How to design a efficient algorithm for hex game using min max algorithm since its branching factor is too high. Normal tic tac toe game be made using simple min max algorithm but in this case for a 11*11 board game we have 121 combinations so for this how to reduce number of combinations what is the approach minmize this much combination


Solution

  • The tree of movements for a game can only be explore fully for simple stuff like tic-tac-toe. Other games, like chess, will be too deep and have too many options at every movement (large branching factor).

    There are measures to combat this limitation, at the very general level of your question.

    Most importantly, you need a heuristic to assign a value to intermediate game positions. This enables you to apply minimax even if the analysis of all movements up to game endings is not possible. These heuristics may be quite simple. For example, in chess you may give pieces a value (pawn 1, knight 3, and so on) and simply add up. You may make it a bit more complex considering the position on the board and so on, but there will be a compromise with performance here. This is the basis of many AI systems.
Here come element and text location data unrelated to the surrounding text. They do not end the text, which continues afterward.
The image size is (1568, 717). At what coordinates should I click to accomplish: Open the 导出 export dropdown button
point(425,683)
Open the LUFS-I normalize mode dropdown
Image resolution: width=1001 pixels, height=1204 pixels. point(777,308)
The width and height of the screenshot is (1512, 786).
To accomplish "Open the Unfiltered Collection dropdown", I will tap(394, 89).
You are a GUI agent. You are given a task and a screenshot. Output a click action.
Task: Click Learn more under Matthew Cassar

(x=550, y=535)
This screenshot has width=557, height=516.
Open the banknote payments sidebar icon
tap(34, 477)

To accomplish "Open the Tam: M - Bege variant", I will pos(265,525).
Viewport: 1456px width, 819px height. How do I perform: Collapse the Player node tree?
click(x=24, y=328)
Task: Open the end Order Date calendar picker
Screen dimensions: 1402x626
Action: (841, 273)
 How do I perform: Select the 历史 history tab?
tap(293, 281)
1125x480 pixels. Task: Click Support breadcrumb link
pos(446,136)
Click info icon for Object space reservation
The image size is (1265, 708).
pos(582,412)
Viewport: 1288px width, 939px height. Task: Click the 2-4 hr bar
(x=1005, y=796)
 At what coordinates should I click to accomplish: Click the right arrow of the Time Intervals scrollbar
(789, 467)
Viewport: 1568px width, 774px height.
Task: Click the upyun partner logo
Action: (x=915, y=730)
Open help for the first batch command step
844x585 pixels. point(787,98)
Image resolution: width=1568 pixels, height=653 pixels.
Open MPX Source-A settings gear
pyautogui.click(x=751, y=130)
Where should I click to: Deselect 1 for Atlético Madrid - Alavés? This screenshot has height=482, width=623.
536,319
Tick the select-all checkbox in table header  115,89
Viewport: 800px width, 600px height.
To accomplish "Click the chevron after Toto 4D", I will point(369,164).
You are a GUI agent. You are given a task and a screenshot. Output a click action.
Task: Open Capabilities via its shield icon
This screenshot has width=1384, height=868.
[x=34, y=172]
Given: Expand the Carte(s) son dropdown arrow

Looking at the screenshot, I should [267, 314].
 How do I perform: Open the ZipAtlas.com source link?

    A classic improvement is called alpha-beta pruning. This is based on evaluating the nodes of the tree of movements in an orderly way, so that branches that are already guaranteed to be worse than others can be omitted, improving efficiency. (Consider, for example, a branch where one player can force a winning movement: alternatives to this movement within this branch are not important, since this player will always force the winning movement if the game goes this way).

    Other algorithms change the way we explore the tree of movements. Monte-Carlo tree search is an example of this. The core idea here is to evaluate nodes and explore the tree in a coordinated way (as opposed to before, where we first explore the tree as deep as possible and we then evaluate the leafs). Here we have an exploration-exploitation equilibrium (you have to decide if you want to develop more promising positions, or if you want to favour exploring new, possibly disappointing movements).